Rates of comorbid affective disorders in alcohol-dependent individuals are significant. Biomarkers of alcohol use may support the diagnosis of high and frequent alcohol use in these individuals. The aim of these analyses of the WHO-ISBRA Study on State and Trait Markers of Alcohol Use and Dependence is to compare biomarkers of alcohol use across individuals with and without comorbid alcohol dependence and affective disorders. Significantly higher values of these biomarkers are hypothesized in individuals with comorbid disorders compared to alcohol dependence only. Assessment of alcohol dependence, comorbid depression, and bipolar disorders were conducted using an adapted version of the Alcohol Use Disorder and Associated Disabilities Interview Schedule (AUDADIS). Altogether, n = 1863 individuals were included into the analyses, of whom n = 299 had a lifetime history of depression and n = 20 a bipolar disorder. Clinical characteristics like mean alcohol intake last month and biomarkers including ASAT, GGT, CDT, 5-HTOL/5-HIAA ratio and MAO-Activity were included into the analyses. Results indicate that AD only subjects had higher measures of all biomarkers compared to comorbid bipolar and depression subjects, while the latter had a higher alcohol intake during last month.
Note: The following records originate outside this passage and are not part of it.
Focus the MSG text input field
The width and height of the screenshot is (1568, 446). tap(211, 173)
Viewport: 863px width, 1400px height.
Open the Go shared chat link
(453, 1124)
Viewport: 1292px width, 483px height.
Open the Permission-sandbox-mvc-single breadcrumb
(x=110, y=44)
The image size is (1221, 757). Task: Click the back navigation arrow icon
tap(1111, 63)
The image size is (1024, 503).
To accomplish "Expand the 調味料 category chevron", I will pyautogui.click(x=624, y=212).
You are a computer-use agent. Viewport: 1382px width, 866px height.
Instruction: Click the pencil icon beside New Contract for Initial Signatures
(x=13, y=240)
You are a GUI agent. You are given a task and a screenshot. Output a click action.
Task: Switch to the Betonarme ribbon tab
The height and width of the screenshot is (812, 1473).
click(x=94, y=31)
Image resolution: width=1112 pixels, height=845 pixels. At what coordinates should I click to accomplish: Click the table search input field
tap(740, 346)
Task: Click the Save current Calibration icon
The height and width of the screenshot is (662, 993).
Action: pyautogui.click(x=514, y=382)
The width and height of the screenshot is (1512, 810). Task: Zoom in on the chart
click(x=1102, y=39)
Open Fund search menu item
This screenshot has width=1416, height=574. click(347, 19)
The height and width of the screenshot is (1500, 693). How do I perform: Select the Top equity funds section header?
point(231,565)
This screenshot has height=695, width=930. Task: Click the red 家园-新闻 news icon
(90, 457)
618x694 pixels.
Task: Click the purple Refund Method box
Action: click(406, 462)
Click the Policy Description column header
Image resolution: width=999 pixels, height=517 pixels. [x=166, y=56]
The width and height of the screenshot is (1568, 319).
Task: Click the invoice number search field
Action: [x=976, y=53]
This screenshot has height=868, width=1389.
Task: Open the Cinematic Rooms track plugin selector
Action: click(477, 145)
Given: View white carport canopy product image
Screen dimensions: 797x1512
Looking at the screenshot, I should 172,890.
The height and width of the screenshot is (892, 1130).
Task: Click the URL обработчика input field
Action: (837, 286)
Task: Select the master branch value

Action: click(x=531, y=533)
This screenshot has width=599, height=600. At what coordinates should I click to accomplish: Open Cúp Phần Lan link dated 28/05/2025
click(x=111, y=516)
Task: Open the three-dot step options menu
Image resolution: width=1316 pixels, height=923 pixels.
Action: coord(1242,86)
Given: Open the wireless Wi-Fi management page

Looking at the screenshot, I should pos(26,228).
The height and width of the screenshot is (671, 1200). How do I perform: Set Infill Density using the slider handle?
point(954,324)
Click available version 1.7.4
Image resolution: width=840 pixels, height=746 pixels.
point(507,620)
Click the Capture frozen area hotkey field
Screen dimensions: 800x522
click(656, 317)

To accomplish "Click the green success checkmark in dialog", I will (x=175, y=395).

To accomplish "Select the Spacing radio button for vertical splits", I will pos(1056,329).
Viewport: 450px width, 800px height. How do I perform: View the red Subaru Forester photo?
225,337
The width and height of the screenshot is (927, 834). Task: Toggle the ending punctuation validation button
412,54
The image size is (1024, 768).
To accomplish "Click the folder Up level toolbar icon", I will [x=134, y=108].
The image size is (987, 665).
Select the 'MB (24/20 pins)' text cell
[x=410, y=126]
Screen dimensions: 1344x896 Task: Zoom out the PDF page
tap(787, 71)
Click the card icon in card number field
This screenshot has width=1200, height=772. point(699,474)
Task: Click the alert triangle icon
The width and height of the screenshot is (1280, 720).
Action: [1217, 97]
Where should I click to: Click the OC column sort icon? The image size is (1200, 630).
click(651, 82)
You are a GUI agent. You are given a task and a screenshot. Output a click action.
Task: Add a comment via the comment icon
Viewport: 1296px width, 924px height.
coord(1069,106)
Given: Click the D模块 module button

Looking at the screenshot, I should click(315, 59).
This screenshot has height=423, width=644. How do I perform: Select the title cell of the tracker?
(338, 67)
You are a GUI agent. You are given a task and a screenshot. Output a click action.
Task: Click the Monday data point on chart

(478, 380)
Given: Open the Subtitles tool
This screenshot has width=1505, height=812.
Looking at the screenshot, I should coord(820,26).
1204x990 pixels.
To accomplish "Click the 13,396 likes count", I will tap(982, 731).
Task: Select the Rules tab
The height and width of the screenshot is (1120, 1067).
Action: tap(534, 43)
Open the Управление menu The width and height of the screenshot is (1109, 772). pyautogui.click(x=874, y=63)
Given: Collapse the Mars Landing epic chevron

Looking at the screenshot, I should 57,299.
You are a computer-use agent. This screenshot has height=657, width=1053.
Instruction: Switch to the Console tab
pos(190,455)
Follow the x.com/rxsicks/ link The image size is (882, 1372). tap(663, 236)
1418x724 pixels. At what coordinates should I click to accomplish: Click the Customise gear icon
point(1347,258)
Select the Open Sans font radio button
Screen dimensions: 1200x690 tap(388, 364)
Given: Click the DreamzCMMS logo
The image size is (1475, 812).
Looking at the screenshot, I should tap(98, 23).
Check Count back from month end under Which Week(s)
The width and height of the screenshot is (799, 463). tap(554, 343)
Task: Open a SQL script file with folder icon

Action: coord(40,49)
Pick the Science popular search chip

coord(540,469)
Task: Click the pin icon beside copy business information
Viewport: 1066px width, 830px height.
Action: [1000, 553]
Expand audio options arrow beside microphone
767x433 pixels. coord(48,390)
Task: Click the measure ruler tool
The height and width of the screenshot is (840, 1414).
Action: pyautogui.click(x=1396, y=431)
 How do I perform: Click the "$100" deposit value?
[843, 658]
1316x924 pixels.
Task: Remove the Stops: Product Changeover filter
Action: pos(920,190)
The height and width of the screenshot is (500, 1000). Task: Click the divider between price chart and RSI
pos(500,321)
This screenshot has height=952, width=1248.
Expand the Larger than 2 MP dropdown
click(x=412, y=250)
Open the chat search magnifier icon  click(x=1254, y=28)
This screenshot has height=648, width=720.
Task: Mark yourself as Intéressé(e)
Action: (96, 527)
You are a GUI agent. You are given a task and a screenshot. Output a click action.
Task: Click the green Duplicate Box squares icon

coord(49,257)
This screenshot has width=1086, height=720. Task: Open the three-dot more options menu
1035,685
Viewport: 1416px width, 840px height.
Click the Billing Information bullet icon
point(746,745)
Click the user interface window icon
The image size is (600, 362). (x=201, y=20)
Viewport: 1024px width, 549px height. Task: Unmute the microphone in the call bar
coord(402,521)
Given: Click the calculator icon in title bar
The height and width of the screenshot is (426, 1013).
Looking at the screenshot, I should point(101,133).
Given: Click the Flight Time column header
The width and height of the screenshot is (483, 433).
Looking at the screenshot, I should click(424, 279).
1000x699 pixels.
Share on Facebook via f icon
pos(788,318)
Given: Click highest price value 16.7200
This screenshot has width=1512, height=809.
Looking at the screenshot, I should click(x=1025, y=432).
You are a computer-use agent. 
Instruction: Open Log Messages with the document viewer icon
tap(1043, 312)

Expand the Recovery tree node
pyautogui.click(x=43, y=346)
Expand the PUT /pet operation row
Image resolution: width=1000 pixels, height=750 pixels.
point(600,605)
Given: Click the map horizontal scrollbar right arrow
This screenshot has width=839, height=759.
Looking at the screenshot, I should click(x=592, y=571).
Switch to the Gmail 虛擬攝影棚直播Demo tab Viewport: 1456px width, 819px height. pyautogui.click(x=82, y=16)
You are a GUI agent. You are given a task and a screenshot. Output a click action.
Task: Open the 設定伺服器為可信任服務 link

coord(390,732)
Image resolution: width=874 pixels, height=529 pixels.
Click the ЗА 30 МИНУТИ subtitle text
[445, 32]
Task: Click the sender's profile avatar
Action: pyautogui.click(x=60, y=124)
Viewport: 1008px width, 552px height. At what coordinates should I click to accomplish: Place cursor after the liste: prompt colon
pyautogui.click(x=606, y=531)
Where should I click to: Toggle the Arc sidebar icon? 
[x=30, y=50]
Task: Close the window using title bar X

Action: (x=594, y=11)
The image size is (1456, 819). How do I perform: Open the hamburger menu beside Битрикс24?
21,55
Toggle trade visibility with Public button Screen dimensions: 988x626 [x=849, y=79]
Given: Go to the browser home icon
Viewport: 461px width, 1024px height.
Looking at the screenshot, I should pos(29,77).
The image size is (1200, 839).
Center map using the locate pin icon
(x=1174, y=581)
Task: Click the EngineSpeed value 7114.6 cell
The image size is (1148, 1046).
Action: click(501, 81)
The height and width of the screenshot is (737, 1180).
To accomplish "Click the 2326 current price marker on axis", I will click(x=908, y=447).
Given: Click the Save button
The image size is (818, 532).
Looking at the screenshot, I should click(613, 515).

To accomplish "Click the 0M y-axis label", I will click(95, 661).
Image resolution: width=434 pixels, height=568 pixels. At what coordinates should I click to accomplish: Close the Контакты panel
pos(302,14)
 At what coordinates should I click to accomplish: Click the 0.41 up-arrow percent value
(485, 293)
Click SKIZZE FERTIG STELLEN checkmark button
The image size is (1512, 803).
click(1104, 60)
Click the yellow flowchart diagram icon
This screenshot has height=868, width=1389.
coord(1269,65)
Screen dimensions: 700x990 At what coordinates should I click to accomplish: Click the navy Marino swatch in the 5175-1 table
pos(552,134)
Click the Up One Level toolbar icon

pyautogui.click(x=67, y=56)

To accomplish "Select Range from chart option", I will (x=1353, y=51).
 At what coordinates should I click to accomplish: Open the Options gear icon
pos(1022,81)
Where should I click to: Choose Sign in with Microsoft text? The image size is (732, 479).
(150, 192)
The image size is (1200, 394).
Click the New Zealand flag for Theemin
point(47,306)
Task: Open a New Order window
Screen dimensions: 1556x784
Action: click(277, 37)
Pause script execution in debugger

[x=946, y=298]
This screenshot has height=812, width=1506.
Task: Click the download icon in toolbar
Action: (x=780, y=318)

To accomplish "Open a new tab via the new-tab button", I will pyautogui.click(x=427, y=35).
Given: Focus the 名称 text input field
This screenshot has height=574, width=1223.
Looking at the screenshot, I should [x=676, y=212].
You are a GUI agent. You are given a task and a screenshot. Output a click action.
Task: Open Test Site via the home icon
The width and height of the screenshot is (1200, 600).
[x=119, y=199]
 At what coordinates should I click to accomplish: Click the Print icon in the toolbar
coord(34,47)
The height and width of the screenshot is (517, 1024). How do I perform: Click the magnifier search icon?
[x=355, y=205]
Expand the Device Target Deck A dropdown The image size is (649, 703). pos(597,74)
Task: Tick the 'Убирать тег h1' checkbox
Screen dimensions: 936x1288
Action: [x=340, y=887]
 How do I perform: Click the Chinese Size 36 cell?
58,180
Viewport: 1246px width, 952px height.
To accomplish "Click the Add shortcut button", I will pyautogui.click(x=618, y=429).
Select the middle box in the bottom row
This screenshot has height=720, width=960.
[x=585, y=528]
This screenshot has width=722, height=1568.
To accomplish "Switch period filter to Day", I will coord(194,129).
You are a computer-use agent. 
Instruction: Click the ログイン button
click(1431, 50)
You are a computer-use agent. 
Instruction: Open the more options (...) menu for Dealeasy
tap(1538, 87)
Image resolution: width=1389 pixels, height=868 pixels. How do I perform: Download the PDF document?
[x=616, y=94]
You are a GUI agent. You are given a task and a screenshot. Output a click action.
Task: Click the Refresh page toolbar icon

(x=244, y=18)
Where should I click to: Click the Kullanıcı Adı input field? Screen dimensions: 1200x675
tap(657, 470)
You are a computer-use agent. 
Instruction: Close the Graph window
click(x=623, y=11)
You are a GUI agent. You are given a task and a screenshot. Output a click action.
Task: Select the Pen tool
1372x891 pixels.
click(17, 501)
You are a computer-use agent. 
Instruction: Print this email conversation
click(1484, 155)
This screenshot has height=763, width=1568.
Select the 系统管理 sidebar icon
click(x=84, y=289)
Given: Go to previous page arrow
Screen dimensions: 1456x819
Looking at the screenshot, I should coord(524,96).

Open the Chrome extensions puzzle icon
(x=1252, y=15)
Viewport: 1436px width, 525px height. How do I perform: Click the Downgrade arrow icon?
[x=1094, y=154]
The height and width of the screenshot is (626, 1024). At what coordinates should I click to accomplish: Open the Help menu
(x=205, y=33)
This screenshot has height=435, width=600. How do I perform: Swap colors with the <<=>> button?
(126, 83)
Since this is a cross-sectional study, conducted in emergency rooms of several countries, this allegedly divergent result in alcohol intake in comorbid subjects compared to higher biomarkers in AD only subjects may indicate that drinking is more frequent in alcohol-dependent individuals while bipolar, and that depressed subjects may have more episodic patterns of alcohol intake. The latter may lead to shorter periods of intake compared to the chronic and frequent use of this substance in alcohol-dependent individuals and higher biomarkers of alcohol use.